18.1.07

Entre Kant e Hegel

Ficou-me das aulas de Direito Penal, em que tinha por Docente uma ilustre Magistrada do Constitucional, a noção de 'conceito material de crime'. Há algumas teorias, diferentes perspectivas, mas tenho ideia que, de entre duas visões possíveis, o comum - e típico em Estados de Direito Democrático e, portanto, em Portugal - é a sua simbiose.

A questão é: o que é que deve ser 'crime'? Que comportamentos devem ser caracterizados enquanto tal?

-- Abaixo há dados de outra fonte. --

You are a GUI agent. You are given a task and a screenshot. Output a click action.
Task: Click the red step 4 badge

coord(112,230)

Que acções ou omissões merecem uma pena privativa de liberdade?

A resposta, nessa simbiose estabelecida, é que é crime o que o pulsar da sociedade assim indicar, mas não só: poderá o legislador querer orientar a sociedade num determinado sentido (normalmente, no da concretização da ideia de Estado de Direito e da ideia de Democracia), por forma a que, passados anos, tal comportamento seja naturalmente encarado pela societas como um acto criminoso.

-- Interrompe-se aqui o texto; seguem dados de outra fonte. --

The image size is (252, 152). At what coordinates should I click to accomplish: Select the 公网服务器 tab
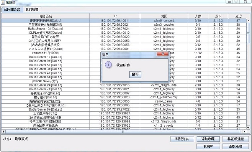click(12, 9)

Pergunto-me onde podemos alcançar o conceito material de crime nas mulheres que se sujeitam a uma interrupção - dita voluntária - da gravidez. Num unanimismo nada dúbio, a sociedade condena a punição dessas mulheres - logo, não indica a necessidade de criminalização deste acto ao legislador. Por outro lado, nunca o legislador- Governo e deputados da AR- (ontem, hoje e amanhã) pretendeu que o aborto seja um acto que leve mulheres para as prisões.

No meio de tanto argumento, há um, esse sim, que deveria dar direito a prisão: há pessoas, de todos os quadrantes e responsabilidades, que defendem A NÃO APLICAÇÃO DE UMA LEI QUE QUEREM MANTER COM O VOTO NÃO NO REFERENDO DE DIA 11. Assinalam descaradamente: "Mas quantas mulheres estão presas por terem feito um aborto?" Nenhuma, porque ninguém encara esse acto como um crime merecedor de pena privativa de liberdade. Então para quê manter uma lei que nunca foi aplicada e que se pretende que nunca venha a ser?!

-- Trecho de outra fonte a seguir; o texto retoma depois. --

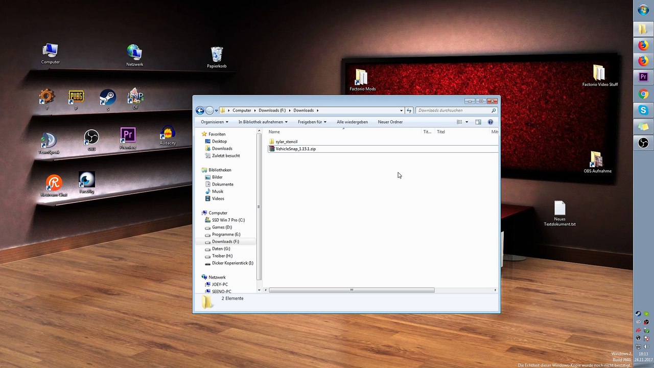Click the Premiere desktop icon
The width and height of the screenshot is (654, 368).
tap(128, 138)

É apenas isto que está em causa no referendo: manter ou não em vigor uma lei que nunca será aplicada. Quem quer manter, vota não; Quem não quer, vota sim.

Estamos, assim, num estado de discussão manifestamente atrasado, porque devia dar-se por adquirido que há que rever uma lei que é mera letra morta. Andamos nisto há anos.